**Brief:** Your job is to give again, exactly and with no additions, the lines in the records below from the one with "Task: Select Docker Compose in the sidebar" through the one with "Click the blue round official stamp", both included. Omit the pictures.

**Source information:**

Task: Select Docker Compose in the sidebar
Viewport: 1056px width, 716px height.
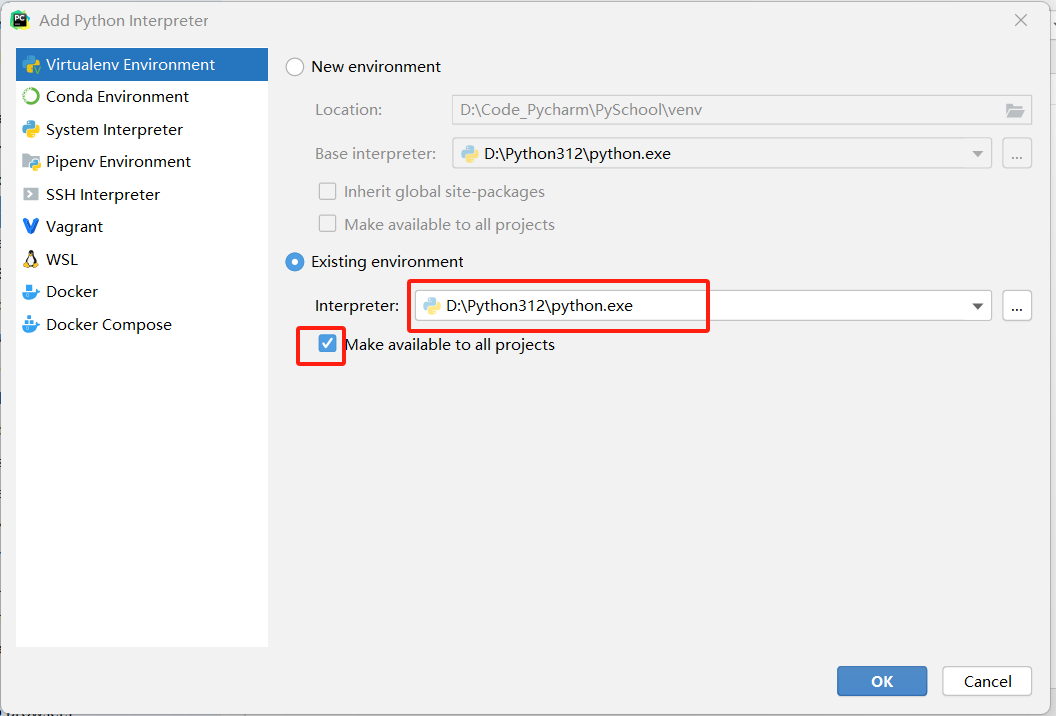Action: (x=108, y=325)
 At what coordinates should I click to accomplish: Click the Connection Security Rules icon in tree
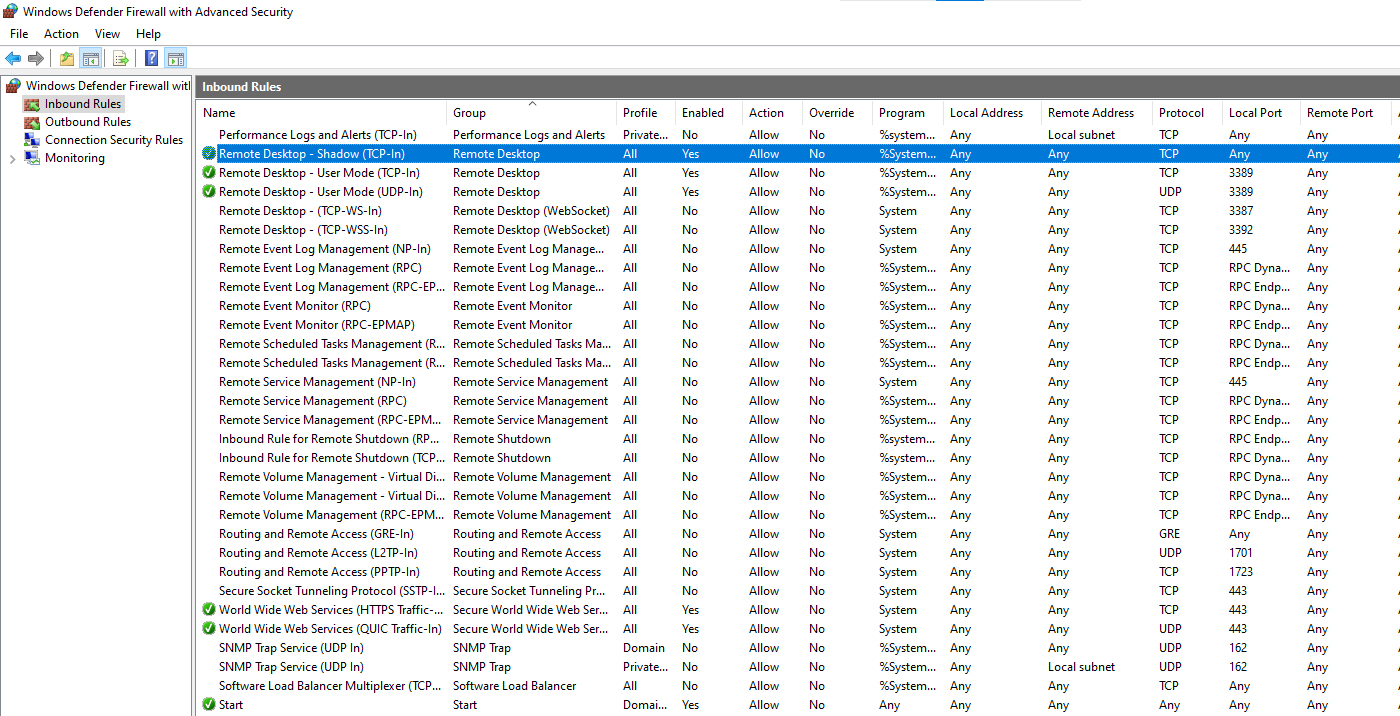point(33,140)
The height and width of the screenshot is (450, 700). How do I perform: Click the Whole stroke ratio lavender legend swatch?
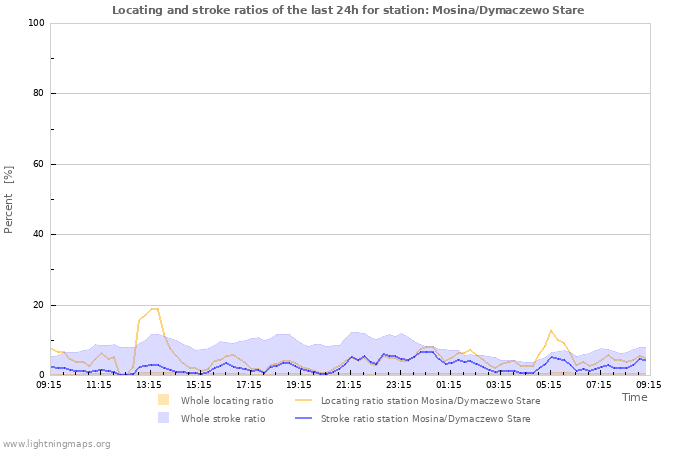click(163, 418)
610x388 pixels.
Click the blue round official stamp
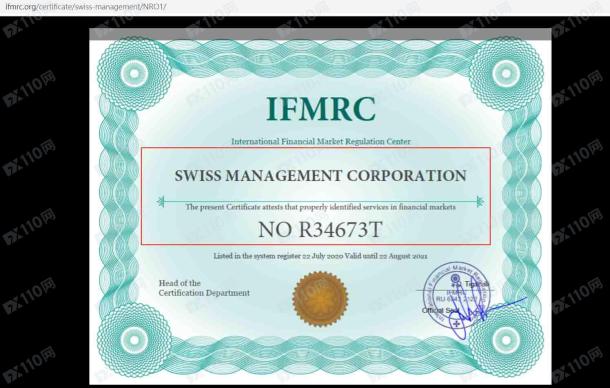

---

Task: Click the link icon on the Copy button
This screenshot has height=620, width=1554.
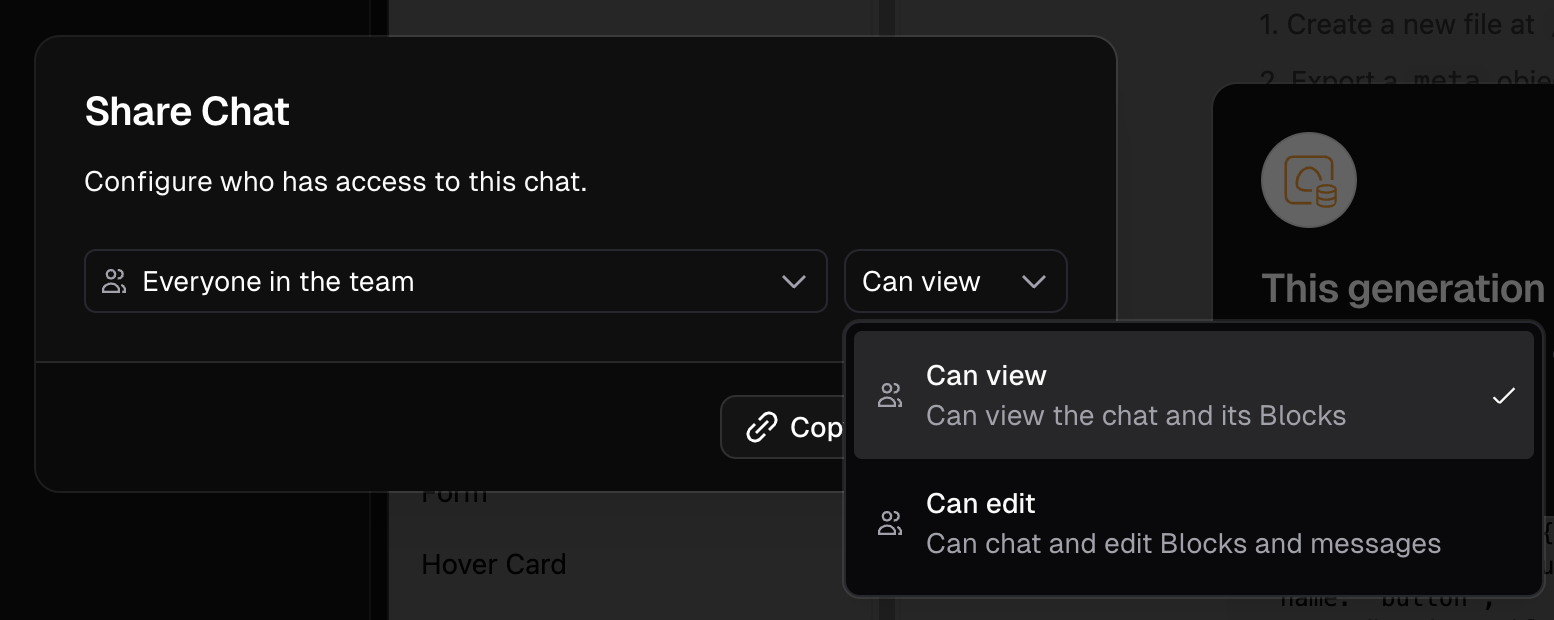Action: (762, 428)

**Output for this exercise:**
Task: Select Docker Compose in the sidebar
Viewport: 1056px width, 716px height.
Action: (x=108, y=325)
 At what coordinates should I click to accomplish: Click the Connection Security Rules icon in tree
point(33,140)
The height and width of the screenshot is (450, 700). How do I perform: Click the Whole stroke ratio lavender legend swatch?
click(163, 418)
610x388 pixels.
Click the blue round official stamp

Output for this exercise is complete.